L’accord de paix négocié par les États-Unis entre la République démocratique du Congo (RDC) et le Rwanda, signé récemment à Washington, est accueilli avec un scepticisme marqué dans la capitale congolaise. Loin de saluer une avancée diplomatique, analystes politiques et habitants de Kinshasa y voient avant tout un « emballage des intérêts américains », dénué de véritable substance pour la paix régionale.
L’Ombre des Minéraux et du Prix Nobel
Pour Delphin Lokanga Tambwe, analyste politique, le cœur du problème ne réside pas dans la paix, mais dans des motivations beaucoup plus pragmatiques.
« En réalité, l’intérêt ici, ce sont les minéraux. L’intérêt est que [Donald] Trump voulait remporter le prix Nobel de la paix. Et pour cela, il devait apparaître comme un médiateur apportant la paix entre la RDC et le Rwanda. Mais en réalité, ce n’est que de la fumée et des miroirs », a-t-il affirmé, soulignant que cette démarche s’inscrit dans une politique américaine fondamentalement « capitaliste ».
L’analyste insiste sur le fait que l’ ADN de l’accord ne reflète pas la paix car il permet à chaque partie de conserver ses propres intérêts et lectures du document.
Des Intérêts Divergents
L’accord, selon Tambwe, est interprété de manière diamétralement opposée par les deux pays :
Pour la RDC : L’Accord de Washington est avant tout perçu comme un moyen d’obtenir le retrait des troupes rwandaises du sol congolais.
Pour le Rwanda : L’objectif principal est d’ amplifier l’intégration économique du pays et d’obtenir de Kinshasa la neutralisation des FDLR, un groupe armé perçu comme une menace par le régime rwandais.
« Il n’y a pas de paix parce que chaque camp préserve son ego », a conclu l’analyste, expliquant pourquoi l’accord, censé mettre fin immédiatement aux hostilités et au soutien aux groupes armés, ne fait pas l’unanimité.
Le Désarroi de la Population
Ce doute institutionnel est largement partagé par les habitants de Kinshasa, qui expriment leur tristesse face à la persistance de la violence dans l’Est, riche en minéraux.
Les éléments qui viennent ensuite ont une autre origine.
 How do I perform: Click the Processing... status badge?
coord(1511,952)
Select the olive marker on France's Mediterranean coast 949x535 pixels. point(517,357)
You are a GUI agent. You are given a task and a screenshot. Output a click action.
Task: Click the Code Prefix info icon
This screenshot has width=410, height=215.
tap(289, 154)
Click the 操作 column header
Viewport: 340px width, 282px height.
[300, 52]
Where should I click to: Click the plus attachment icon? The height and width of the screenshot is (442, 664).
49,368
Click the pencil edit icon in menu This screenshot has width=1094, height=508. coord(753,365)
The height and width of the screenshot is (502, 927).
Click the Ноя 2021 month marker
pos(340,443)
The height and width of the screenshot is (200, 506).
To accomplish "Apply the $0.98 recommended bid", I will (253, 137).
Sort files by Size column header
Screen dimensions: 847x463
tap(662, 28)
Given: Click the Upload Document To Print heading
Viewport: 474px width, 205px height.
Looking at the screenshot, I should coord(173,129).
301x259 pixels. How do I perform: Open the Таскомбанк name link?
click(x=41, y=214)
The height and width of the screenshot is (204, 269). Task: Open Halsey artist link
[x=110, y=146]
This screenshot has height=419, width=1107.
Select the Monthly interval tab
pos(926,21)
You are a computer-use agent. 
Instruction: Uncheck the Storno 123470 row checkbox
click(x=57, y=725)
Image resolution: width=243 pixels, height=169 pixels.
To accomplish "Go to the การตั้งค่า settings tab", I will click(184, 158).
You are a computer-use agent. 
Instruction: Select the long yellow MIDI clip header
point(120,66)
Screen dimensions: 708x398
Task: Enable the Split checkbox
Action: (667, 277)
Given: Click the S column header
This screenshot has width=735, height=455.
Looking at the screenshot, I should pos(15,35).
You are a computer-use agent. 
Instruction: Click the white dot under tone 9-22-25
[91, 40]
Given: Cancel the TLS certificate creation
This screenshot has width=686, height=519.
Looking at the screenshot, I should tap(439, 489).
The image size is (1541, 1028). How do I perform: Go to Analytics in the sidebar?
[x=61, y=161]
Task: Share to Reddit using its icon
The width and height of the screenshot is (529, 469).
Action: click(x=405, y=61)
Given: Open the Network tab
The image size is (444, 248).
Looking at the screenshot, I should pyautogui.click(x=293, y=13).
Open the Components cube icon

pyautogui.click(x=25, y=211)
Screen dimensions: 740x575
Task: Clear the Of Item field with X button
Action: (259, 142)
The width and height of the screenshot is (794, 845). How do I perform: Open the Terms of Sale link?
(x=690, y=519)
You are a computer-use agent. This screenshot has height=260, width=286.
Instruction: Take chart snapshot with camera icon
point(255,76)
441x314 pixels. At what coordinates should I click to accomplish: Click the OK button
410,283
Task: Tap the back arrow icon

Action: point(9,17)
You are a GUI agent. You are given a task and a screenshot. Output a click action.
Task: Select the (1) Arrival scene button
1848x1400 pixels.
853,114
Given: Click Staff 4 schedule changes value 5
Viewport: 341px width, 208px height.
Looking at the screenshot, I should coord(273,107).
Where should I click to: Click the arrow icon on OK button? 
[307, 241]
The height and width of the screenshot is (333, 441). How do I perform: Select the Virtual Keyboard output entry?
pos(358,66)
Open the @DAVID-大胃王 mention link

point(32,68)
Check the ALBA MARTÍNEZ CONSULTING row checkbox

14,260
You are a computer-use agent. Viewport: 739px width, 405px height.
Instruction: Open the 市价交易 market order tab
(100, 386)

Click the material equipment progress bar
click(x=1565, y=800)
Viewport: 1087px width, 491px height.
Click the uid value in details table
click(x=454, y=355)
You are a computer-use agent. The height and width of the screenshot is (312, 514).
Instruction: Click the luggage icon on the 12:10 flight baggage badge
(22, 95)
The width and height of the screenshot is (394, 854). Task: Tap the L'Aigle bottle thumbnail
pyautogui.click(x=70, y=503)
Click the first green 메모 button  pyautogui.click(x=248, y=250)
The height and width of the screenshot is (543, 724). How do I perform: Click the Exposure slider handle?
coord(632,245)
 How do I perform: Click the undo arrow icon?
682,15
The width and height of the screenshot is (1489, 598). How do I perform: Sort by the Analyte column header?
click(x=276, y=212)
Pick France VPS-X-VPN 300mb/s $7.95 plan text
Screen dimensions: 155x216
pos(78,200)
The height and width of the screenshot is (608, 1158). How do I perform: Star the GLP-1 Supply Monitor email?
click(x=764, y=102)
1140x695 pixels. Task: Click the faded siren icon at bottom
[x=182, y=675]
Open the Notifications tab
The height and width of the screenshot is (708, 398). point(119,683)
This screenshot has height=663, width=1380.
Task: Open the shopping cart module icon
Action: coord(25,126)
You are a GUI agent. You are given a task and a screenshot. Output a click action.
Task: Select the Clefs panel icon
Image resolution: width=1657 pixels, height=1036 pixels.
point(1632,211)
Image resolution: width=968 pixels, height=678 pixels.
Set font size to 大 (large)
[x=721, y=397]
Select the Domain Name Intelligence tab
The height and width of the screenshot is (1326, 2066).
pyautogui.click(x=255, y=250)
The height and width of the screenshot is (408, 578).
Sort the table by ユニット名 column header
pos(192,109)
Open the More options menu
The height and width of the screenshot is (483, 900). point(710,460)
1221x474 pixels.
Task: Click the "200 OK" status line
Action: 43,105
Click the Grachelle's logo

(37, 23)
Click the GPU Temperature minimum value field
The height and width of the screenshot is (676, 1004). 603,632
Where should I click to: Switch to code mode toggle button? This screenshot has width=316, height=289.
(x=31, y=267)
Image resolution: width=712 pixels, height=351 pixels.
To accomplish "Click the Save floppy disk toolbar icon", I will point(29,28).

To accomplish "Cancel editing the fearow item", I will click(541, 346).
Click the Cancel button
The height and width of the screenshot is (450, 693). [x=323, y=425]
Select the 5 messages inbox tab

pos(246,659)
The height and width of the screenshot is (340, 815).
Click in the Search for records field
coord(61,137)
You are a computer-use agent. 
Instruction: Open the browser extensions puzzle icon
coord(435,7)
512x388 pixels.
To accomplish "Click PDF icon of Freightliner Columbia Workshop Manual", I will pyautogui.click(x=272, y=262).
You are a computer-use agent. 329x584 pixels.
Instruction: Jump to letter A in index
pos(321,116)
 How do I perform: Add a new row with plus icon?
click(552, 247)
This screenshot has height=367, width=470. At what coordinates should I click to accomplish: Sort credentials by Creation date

La population appelle à une réforme interne comme première étape cruciale vers la résolution du conflit, pointant du doigt les failles nationales avant les ingérences extérieures.
« Si nos mentalités ne changent pas, rien ne fonctionnera », a déclaré Israel Pungu.
Michel Kitambala a quant à lui déploré des actes de trahison interne : « Ce sont nos frères qui nous trahissent à l’est. Ils donnent leurs cartes d’électeur aux étrangers. C’est plus que vendre le pays », a-t-il affirmé avec amertume.
Malgré l’engagement de l’accord à cesser les hostilités, le scepticisme de Kinshasa semble se confirmer sur le terrain : des rapports indiquent que les forces du M23 sont entrées dans Uvira après une offensive, menaçant la seule ville gouvernementale de cette région stratégique.